Vandercook was only 32 but died six months later following an operation. The next president was Hamilton B. Clark, followed by C.D. Lee, who held the post until 1912.

During this period, Roy W. Howard, who was 24 years old when he was placed in charge of all news operations under Vandercook, officially was first vice president. He assumed the presidency in 1912 but retained control of the news side until he resigned in 1921 to take over business direction of the Scripps-Howard Newspapers.

Howard's successors were W.W. Hawkins (1921-22), Karl A. Bickel (1922-35), Hugh Baillie (1935-55), Frank H. Bartholomew (1955-62), A. Mims Thomason (1962-72) and Roderick W. Beaton, the incumbent.

Beaton has spent his entire career with UPI -- at home and abroad. In 1948, with a brand new journalism degree from the University of California, he joined UP in San Francisco.

Problem details: Quote the passage on UPI's presidents from "Beaton has spent" to "in San Francisco.". The material that comes after this passage is not needed.

Dataset excerpt:

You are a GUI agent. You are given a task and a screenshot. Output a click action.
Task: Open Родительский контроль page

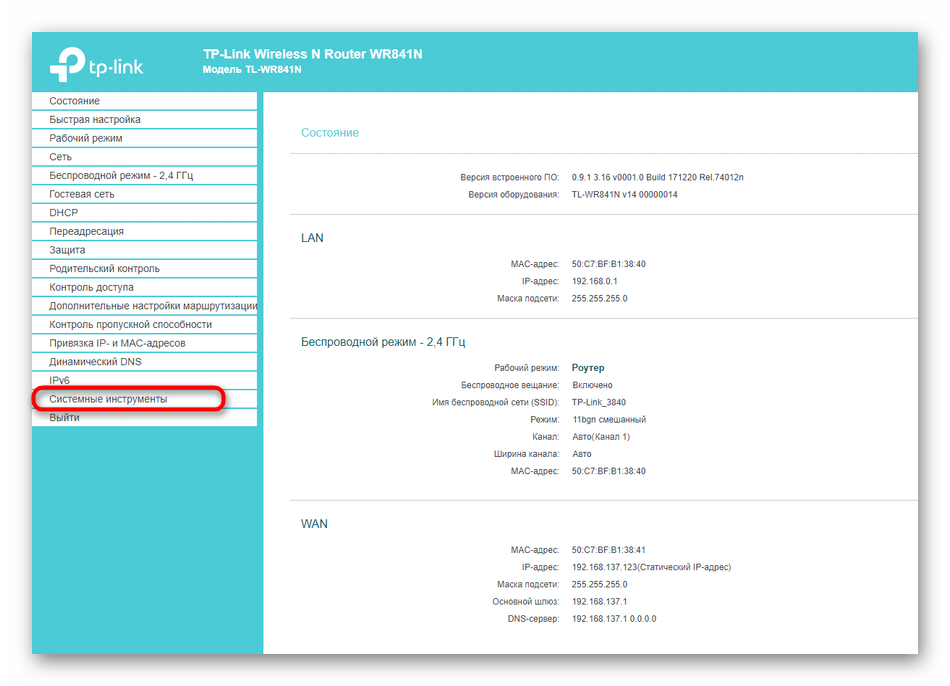point(104,268)
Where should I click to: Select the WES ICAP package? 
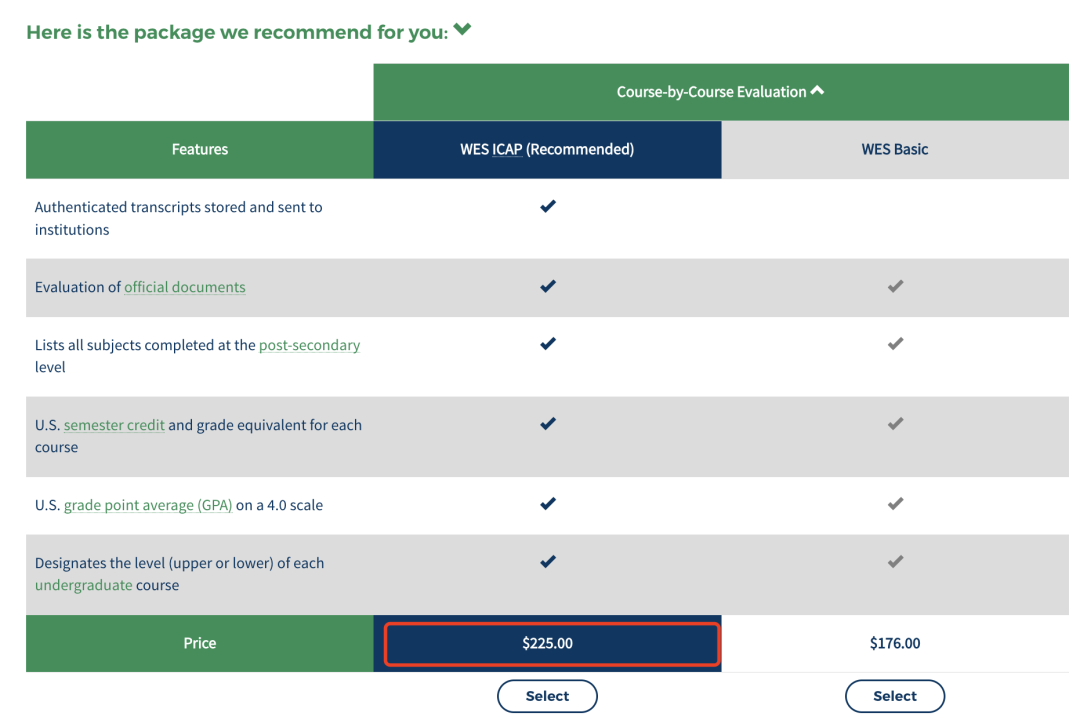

Output of the task:
Beaton has spent his entire career with UPI -- at home and abroad. In 1948, with a brand new journalism degree from the University of California, he joined UP in San Francisco.